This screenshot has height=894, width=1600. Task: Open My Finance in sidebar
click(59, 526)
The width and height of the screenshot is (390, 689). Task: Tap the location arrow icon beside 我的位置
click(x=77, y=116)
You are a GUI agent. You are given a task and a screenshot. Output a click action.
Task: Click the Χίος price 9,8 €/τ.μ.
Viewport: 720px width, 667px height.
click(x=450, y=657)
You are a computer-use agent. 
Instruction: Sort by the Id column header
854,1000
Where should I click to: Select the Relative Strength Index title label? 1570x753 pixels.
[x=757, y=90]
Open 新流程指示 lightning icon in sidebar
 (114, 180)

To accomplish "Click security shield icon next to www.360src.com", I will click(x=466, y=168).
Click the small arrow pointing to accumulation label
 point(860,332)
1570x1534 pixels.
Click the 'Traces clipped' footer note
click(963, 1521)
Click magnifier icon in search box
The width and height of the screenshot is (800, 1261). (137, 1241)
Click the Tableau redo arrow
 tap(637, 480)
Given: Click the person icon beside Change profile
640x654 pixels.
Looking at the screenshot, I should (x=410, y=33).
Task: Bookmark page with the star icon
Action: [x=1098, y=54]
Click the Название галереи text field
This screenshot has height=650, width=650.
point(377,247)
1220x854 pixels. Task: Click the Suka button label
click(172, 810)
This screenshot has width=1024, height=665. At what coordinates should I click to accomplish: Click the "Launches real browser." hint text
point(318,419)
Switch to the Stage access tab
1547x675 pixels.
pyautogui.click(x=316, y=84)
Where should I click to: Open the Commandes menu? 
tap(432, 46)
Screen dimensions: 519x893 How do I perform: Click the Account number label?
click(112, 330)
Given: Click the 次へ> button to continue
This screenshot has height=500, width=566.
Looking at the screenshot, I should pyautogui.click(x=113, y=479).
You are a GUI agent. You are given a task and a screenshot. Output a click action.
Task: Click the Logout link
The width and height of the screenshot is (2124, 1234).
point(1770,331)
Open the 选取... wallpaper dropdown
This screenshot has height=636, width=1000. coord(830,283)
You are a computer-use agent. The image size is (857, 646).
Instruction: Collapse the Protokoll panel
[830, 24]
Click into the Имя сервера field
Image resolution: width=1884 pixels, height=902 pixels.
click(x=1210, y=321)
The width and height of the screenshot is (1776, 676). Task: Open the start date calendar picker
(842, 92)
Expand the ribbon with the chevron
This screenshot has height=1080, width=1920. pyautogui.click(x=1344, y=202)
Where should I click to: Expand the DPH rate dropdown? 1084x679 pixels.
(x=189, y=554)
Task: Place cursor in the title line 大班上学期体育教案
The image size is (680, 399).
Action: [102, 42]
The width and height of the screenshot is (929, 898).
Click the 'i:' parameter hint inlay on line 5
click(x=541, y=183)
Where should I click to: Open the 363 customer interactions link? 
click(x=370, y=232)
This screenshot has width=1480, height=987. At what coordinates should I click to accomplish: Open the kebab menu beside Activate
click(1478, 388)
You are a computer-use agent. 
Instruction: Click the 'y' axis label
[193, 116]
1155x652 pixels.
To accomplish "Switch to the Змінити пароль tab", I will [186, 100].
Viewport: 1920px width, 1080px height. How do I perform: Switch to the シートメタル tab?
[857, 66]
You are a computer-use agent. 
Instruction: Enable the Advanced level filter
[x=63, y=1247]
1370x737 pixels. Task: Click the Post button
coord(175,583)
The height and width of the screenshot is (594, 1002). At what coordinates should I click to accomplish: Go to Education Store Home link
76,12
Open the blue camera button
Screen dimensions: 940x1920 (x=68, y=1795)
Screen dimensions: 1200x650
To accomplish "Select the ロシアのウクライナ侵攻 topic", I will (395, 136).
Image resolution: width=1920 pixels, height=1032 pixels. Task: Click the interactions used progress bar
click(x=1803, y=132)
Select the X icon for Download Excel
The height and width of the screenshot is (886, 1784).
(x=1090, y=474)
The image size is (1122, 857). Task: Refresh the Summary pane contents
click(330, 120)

**INSTRUCTION**
Copy out every line above that contains the word "icon".

**FULL RESPONSE**
The width and height of the screenshot is (390, 689). Task: Tap the location arrow icon beside 我的位置
Open 新流程指示 lightning icon in sidebar
To accomplish "Click security shield icon next to www.360src.com", I will click(x=466, y=168).
Click magnifier icon in search box
Given: Click the person icon beside Change profile
Task: Bookmark page with the star icon
Select the X icon for Download Excel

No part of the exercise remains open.